Summary: Background: Lasting therapeutic effects of transcranial direct current stimulation are thought to be mediated by synaptic plasticity. Direct current stimulation (DCS) is known to affect synaptic long-term potentiation (LTP) in vitro. We hypothesized that this is the result of a modulation of somatic spiking with DCS in the postsynaptic neuron, as opposed to indirect network effects. Previous studies with population activity provided only indirect evidence for this hypothesis. Here we aim to directly record somatic spiking in a postsynaptic neuron during LTP induction with concurrent DCS.

Methods: We recorded single-neuron activity by patching the soma of individual CA1 pyramidal neurons in a rodent in-vitro slice preparation. LTP was induced with theta-burst stimulation (TBS) applied concurrently with DCS. To specifically test the causal role of somatic polarization during DCS, we manipulated this polarization via patch pipette current injections. To explain the observed effects, we used a computational multi-compartment neuron model that captures the effect of electric fields on membrane polarization and activity-dependent synaptic plasticity.

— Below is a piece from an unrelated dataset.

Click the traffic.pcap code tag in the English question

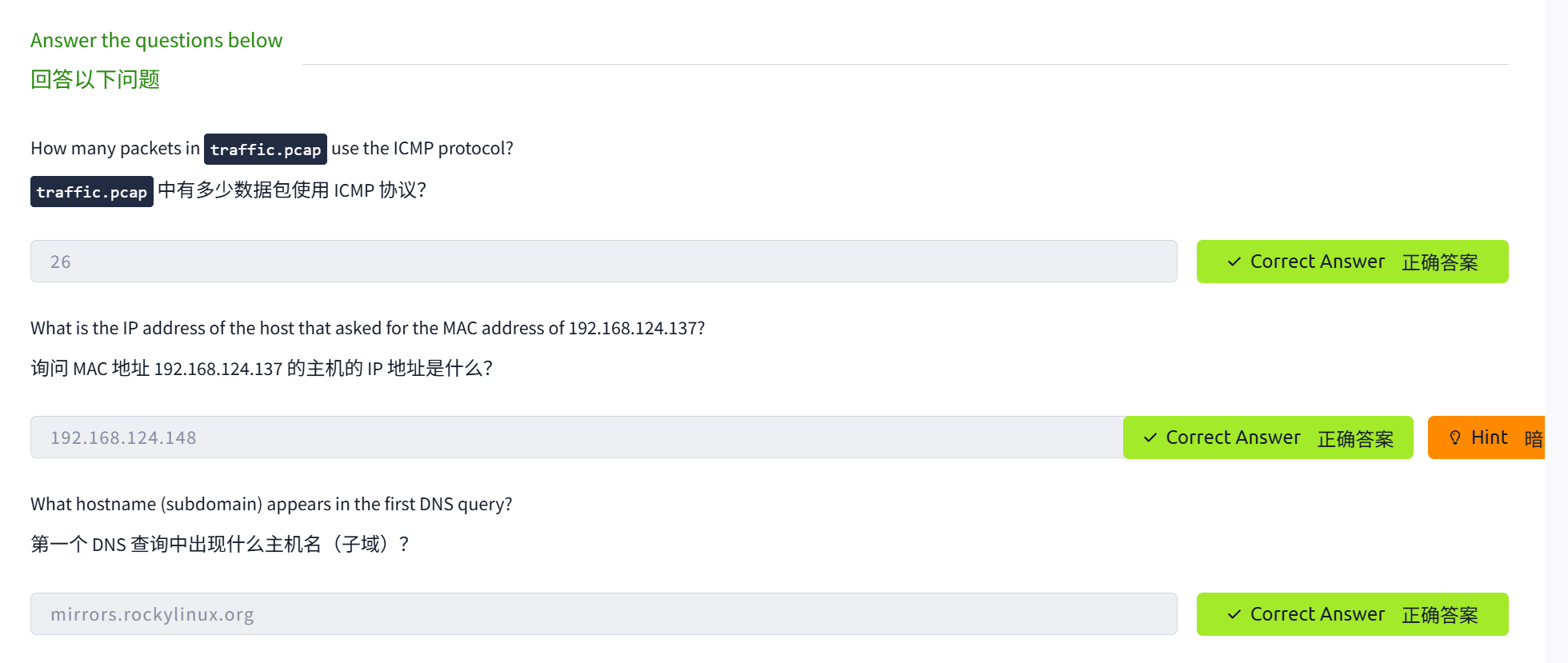(266, 150)
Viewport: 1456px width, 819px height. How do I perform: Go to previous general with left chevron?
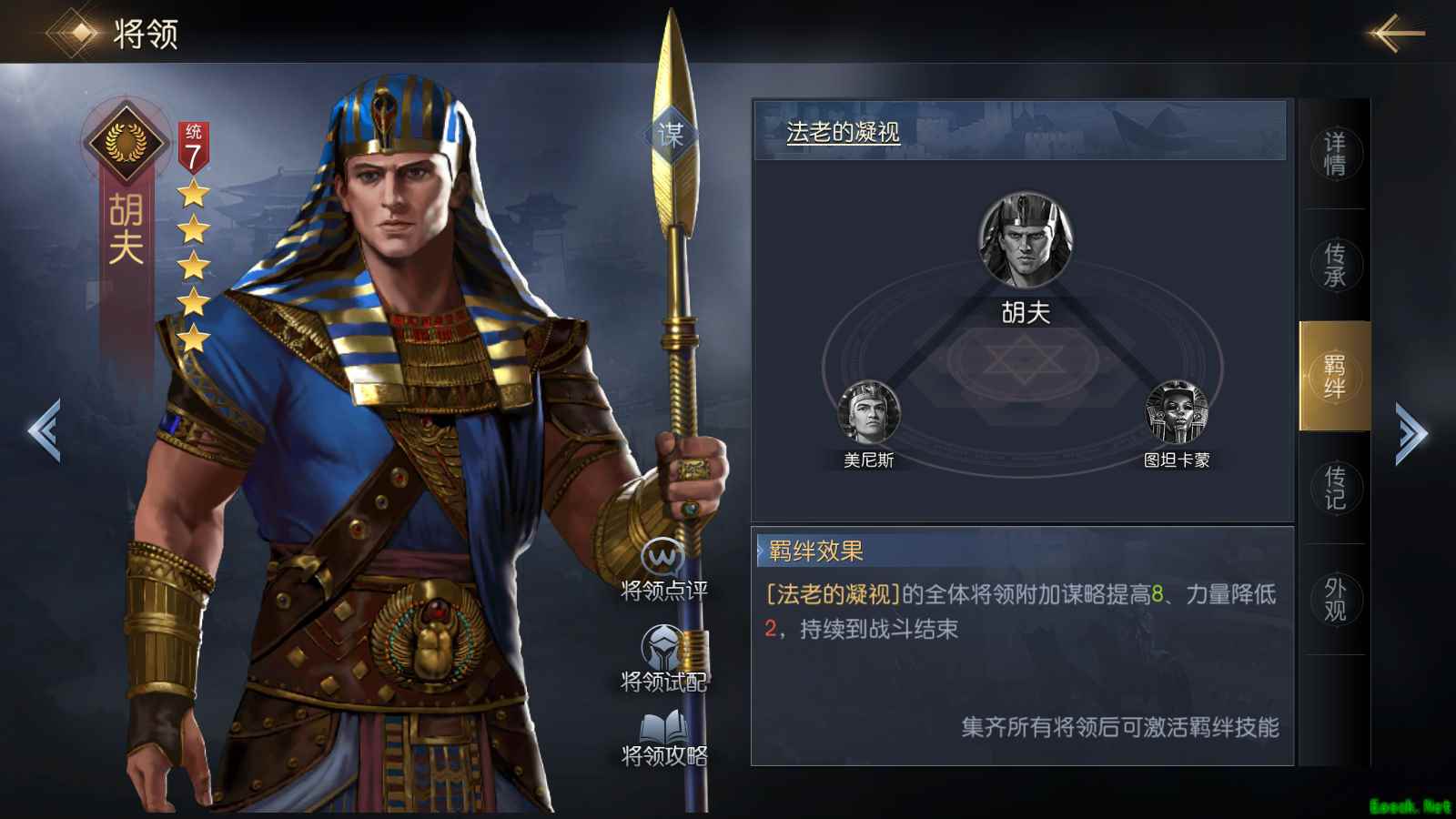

Results: We find that TBS-induced LTP was enhanced when paired with anodal DCS as well as depolarizing current injections. In both cases, somatic spiking during the TBS was increased, suggesting that evoked somatic activity is indeed the primary factor affecting LTP modulation. However, the boost of LTP with DCS was less than expected given the increase in spiking activity alone. In some cells, we also observed spontaneous somatic spiking during DCS, suggesting that DCS also modulates LTP via spontaneous network activity. The computational model reproduces the observed effects of DCS on LTP and suggests that these effects are driven by both direct changes in postsynaptic spiking and indirect changes due to network activity

Conclusion: DCS enhances synaptic plasticity by increasing postsynaptic somatic spiking, but we also find that an increase in network activity may limit this enhancement.